There was no immediate claim of responsibility and no comment Saturday from the Palestinian Authority, which Israel has held responsible for continuing attacks.

“Once again we are witnessing an act of terrorism being launched from the Palestinian territories, as a result of the Palestinian Authority’s refusal to take action against terrorism,” the military said in a statement.

But Palestinian leader Yasser Arafat’s spokesman, Nabil Abu Rdeneh, said, “the Israelis should blame themselves, they failed at the political level and at the security level as well.”

“They have to understand that they should live peacefully with the Palestinian people with its elected leadership, otherwise their security and our security will be in danger,” he said.

In the Gaza Strip, Israeli troops fired at two Palestinians swimming toward the Jewish settlement of Dugit, and one body later washed ashore, the military said. It said the Palestinian had a grenade, an assault rifle and ammunition.
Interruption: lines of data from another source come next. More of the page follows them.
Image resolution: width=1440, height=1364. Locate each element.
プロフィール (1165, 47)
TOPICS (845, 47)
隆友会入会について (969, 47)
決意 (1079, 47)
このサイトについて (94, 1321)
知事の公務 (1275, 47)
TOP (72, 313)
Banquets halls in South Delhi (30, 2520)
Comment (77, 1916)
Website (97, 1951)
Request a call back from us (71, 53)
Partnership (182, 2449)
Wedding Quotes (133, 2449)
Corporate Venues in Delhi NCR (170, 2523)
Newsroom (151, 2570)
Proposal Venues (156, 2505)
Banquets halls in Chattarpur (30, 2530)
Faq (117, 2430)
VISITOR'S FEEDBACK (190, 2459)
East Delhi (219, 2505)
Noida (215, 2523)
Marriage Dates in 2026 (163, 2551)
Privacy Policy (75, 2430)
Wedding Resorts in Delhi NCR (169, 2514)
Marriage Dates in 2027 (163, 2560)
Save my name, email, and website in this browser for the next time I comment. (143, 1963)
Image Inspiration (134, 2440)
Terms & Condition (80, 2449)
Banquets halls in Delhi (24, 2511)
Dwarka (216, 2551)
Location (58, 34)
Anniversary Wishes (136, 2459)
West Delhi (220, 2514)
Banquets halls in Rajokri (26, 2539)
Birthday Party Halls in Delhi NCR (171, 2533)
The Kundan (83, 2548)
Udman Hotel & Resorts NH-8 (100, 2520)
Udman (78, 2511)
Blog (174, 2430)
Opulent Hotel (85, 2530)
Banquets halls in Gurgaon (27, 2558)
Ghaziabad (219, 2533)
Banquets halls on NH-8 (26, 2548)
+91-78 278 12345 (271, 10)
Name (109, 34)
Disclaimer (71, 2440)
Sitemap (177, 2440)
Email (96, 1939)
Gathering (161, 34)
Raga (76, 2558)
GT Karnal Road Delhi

Officials at Shifa Hospital in Gaza City identified the body as that of Sayed al-Tatar, 30, a member of the militant group Islamic Jihad who also worked in the Agriculture Ministry.

Also Saturday, an explosion went off along the fence between Gaza and Israel, and troops found the bodies of two Palestinians, the army said.

In recent months, there has been an increase in attacks on Jewish settlements by Palestinian gunmen. In a shooting attack May 28, three Israeli teen-agers were killed while playing basketball in the Itamar settlement near Nablus.

In Washington, Bush was to consult this weekend with Mideast leaders, including Egyptian President Mubarak, before revealing his plan for putting peace negotiations back on track.

While Mubarak is expected to appeal for a firm timetable for establishing a Palestinian state, Sharon will try to persuade Bush not to commit to dates, a Sharon adviser said on condition of anonymity. Sharon will also tell Bush that he will not negotiate a peace deal until Palestinian attacks on Israelis stop, the adviser said.

On Friday, Arafat accused Israel of waging a “dirty war” against the Palestinians. In 21 months of fighting, Israel’s military has repeatedly raided Palestinian areas and carried out large-scale sweeps in response to attacks by Palestinian militants.

Israeli troops enforced a curfew Saturday on Jenin, the West Bank hometown of a Palestinian suicide bomber who attacked an Israeli bus earlier in the week, killing 17 passengers. About 30,000 residents of Jenin were confined to their homes by the curfew.